(GIVEN DATA):
Content starts
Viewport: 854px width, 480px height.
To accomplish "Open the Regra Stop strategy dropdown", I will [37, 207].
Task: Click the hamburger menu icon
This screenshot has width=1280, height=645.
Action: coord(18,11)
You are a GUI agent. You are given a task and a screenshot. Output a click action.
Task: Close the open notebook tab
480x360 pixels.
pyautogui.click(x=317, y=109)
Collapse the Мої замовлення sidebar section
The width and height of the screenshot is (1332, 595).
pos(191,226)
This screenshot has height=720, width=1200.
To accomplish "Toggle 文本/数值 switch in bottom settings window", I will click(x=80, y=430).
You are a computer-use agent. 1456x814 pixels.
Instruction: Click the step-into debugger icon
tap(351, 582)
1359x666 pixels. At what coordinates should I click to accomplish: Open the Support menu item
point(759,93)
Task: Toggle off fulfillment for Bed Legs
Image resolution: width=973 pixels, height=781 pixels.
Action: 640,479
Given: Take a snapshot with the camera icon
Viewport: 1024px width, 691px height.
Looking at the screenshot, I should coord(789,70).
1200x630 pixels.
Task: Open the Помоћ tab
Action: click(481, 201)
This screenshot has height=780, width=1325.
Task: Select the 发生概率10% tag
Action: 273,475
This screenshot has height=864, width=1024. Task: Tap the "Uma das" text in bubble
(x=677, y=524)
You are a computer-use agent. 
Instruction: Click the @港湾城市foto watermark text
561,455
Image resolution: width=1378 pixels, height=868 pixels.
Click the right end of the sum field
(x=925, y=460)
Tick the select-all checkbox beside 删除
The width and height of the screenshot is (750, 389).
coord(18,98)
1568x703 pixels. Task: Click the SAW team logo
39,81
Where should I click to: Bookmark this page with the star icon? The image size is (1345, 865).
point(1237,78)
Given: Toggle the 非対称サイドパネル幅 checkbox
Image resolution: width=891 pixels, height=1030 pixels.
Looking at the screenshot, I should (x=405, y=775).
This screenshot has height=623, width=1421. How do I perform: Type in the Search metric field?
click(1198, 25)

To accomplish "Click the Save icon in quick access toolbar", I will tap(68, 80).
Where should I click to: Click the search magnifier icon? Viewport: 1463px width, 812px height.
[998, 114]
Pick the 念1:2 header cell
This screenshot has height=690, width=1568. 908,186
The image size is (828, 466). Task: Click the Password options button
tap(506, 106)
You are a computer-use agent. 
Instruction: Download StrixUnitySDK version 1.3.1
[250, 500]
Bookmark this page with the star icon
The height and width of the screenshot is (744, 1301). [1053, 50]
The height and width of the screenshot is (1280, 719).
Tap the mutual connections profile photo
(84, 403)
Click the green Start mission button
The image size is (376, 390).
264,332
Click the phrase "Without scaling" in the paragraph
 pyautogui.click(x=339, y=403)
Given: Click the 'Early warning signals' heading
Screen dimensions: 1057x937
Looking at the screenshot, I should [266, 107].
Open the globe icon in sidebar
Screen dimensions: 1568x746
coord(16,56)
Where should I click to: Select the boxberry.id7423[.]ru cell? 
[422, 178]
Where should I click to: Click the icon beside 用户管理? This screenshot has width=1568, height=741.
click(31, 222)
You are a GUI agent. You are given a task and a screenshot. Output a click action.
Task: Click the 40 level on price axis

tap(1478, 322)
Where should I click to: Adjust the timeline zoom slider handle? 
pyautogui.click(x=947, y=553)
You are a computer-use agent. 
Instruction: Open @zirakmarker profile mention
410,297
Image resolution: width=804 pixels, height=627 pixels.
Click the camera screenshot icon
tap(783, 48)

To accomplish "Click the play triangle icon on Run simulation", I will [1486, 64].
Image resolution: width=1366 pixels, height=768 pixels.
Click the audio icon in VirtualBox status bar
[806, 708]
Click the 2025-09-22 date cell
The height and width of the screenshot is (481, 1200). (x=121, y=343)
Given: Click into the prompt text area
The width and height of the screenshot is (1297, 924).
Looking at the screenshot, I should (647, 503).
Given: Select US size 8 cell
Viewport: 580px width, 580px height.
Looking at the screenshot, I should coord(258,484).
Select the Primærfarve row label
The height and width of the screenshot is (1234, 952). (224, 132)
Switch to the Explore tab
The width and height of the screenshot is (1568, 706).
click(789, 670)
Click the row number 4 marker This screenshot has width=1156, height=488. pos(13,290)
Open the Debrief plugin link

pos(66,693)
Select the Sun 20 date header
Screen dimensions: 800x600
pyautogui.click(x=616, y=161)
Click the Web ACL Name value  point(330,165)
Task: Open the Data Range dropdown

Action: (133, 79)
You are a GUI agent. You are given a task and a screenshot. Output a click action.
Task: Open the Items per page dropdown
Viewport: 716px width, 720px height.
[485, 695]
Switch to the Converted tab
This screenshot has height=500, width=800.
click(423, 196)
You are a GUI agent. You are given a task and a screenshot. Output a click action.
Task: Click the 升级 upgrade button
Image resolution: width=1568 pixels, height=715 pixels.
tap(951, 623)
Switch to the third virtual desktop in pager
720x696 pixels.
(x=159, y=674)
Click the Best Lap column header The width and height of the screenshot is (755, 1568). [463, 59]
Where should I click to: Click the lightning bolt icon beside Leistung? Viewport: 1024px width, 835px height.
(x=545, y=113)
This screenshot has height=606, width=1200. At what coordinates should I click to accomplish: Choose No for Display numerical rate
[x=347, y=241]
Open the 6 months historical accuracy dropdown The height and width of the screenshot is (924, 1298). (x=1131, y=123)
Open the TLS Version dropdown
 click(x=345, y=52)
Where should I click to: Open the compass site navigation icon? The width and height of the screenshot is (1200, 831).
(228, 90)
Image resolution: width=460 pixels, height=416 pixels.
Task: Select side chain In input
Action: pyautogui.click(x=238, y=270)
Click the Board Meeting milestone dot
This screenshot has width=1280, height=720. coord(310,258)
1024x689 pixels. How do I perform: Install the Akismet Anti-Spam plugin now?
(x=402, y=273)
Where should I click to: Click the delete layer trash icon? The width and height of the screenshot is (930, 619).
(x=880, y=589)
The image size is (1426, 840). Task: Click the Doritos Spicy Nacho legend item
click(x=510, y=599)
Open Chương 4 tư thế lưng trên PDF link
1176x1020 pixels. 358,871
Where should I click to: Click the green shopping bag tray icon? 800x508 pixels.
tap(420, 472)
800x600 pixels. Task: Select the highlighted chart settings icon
Content ends
(YOUR INSTRUCTIONS): Copy out every entry again, exactly as it was given.

(RESPONSE TO THIS TASK):
Viewport: 854px width, 480px height.
To accomplish "Open the Regra Stop strategy dropdown", I will [37, 207].
Task: Click the hamburger menu icon
This screenshot has width=1280, height=645.
Action: coord(18,11)
You are a GUI agent. You are given a task and a screenshot. Output a click action.
Task: Close the open notebook tab
480x360 pixels.
pyautogui.click(x=317, y=109)
Collapse the Мої замовлення sidebar section
The width and height of the screenshot is (1332, 595).
pos(191,226)
This screenshot has height=720, width=1200.
To accomplish "Toggle 文本/数值 switch in bottom settings window", I will click(x=80, y=430).
You are a computer-use agent. 1456x814 pixels.
Instruction: Click the step-into debugger icon
tap(351, 582)
1359x666 pixels. At what coordinates should I click to accomplish: Open the Support menu item
point(759,93)
Task: Toggle off fulfillment for Bed Legs
Image resolution: width=973 pixels, height=781 pixels.
Action: 640,479
Given: Take a snapshot with the camera icon
Viewport: 1024px width, 691px height.
Looking at the screenshot, I should coord(789,70).
1200x630 pixels.
Task: Open the Помоћ tab
Action: click(481, 201)
This screenshot has height=780, width=1325.
Task: Select the 发生概率10% tag
Action: 273,475
This screenshot has height=864, width=1024. Task: Tap the "Uma das" text in bubble
(x=677, y=524)
You are a computer-use agent. 
Instruction: Click the @港湾城市foto watermark text
561,455
Image resolution: width=1378 pixels, height=868 pixels.
Click the right end of the sum field
(x=925, y=460)
Tick the select-all checkbox beside 删除
The width and height of the screenshot is (750, 389).
coord(18,98)
1568x703 pixels. Task: Click the SAW team logo
39,81
Where should I click to: Bookmark this page with the star icon? The image size is (1345, 865).
point(1237,78)
Given: Toggle the 非対称サイドパネル幅 checkbox
Image resolution: width=891 pixels, height=1030 pixels.
Looking at the screenshot, I should (x=405, y=775).
This screenshot has height=623, width=1421. How do I perform: Type in the Search metric field?
click(1198, 25)

To accomplish "Click the Save icon in quick access toolbar", I will tap(68, 80).
Where should I click to: Click the search magnifier icon? Viewport: 1463px width, 812px height.
[998, 114]
Pick the 念1:2 header cell
This screenshot has height=690, width=1568. 908,186
The image size is (828, 466). Task: Click the Password options button
tap(506, 106)
You are a computer-use agent. 
Instruction: Download StrixUnitySDK version 1.3.1
[250, 500]
Bookmark this page with the star icon
The height and width of the screenshot is (744, 1301). [1053, 50]
The height and width of the screenshot is (1280, 719).
Tap the mutual connections profile photo
(84, 403)
Click the green Start mission button
The image size is (376, 390).
264,332
Click the phrase "Without scaling" in the paragraph
 pyautogui.click(x=339, y=403)
Given: Click the 'Early warning signals' heading
Screen dimensions: 1057x937
Looking at the screenshot, I should [266, 107].
Open the globe icon in sidebar
Screen dimensions: 1568x746
coord(16,56)
Where should I click to: Select the boxberry.id7423[.]ru cell? 
[422, 178]
Where should I click to: Click the icon beside 用户管理? This screenshot has width=1568, height=741.
click(31, 222)
You are a GUI agent. You are given a task and a screenshot. Output a click action.
Task: Click the 40 level on price axis

tap(1478, 322)
Where should I click to: Adjust the timeline zoom slider handle? 
pyautogui.click(x=947, y=553)
You are a computer-use agent. 
Instruction: Open @zirakmarker profile mention
410,297
Image resolution: width=804 pixels, height=627 pixels.
Click the camera screenshot icon
tap(783, 48)

To accomplish "Click the play triangle icon on Run simulation", I will [1486, 64].
Image resolution: width=1366 pixels, height=768 pixels.
Click the audio icon in VirtualBox status bar
[806, 708]
Click the 2025-09-22 date cell
The height and width of the screenshot is (481, 1200). (x=121, y=343)
Given: Click into the prompt text area
The width and height of the screenshot is (1297, 924).
Looking at the screenshot, I should (647, 503).
Given: Select US size 8 cell
Viewport: 580px width, 580px height.
Looking at the screenshot, I should coord(258,484).
Select the Primærfarve row label
The height and width of the screenshot is (1234, 952). (224, 132)
Switch to the Explore tab
The width and height of the screenshot is (1568, 706).
click(789, 670)
Click the row number 4 marker This screenshot has width=1156, height=488. pos(13,290)
Open the Debrief plugin link

pos(66,693)
Select the Sun 20 date header
Screen dimensions: 800x600
pyautogui.click(x=616, y=161)
Click the Web ACL Name value  point(330,165)
Task: Open the Data Range dropdown

Action: (133, 79)
You are a GUI agent. You are given a task and a screenshot. Output a click action.
Task: Open the Items per page dropdown
Viewport: 716px width, 720px height.
[485, 695]
Switch to the Converted tab
This screenshot has height=500, width=800.
click(423, 196)
You are a GUI agent. You are given a task and a screenshot. Output a click action.
Task: Click the 升级 upgrade button
Image resolution: width=1568 pixels, height=715 pixels.
tap(951, 623)
Switch to the third virtual desktop in pager
720x696 pixels.
(x=159, y=674)
Click the Best Lap column header The width and height of the screenshot is (755, 1568). [463, 59]
Where should I click to: Click the lightning bolt icon beside Leistung? Viewport: 1024px width, 835px height.
(x=545, y=113)
This screenshot has height=606, width=1200. At what coordinates should I click to accomplish: Choose No for Display numerical rate
[x=347, y=241]
Open the 6 months historical accuracy dropdown The height and width of the screenshot is (924, 1298). (x=1131, y=123)
Open the TLS Version dropdown
 click(x=345, y=52)
Where should I click to: Open the compass site navigation icon? The width and height of the screenshot is (1200, 831).
(228, 90)
Image resolution: width=460 pixels, height=416 pixels.
Task: Select side chain In input
Action: pyautogui.click(x=238, y=270)
Click the Board Meeting milestone dot
This screenshot has width=1280, height=720. coord(310,258)
1024x689 pixels. How do I perform: Install the Akismet Anti-Spam plugin now?
(x=402, y=273)
Where should I click to: Click the delete layer trash icon? The width and height of the screenshot is (930, 619).
(x=880, y=589)
The image size is (1426, 840). Task: Click the Doritos Spicy Nacho legend item
click(x=510, y=599)
Open Chương 4 tư thế lưng trên PDF link
1176x1020 pixels. 358,871
Where should I click to: Click the green shopping bag tray icon? 800x508 pixels.
tap(420, 472)
800x600 pixels. Task: Select the highlighted chart settings icon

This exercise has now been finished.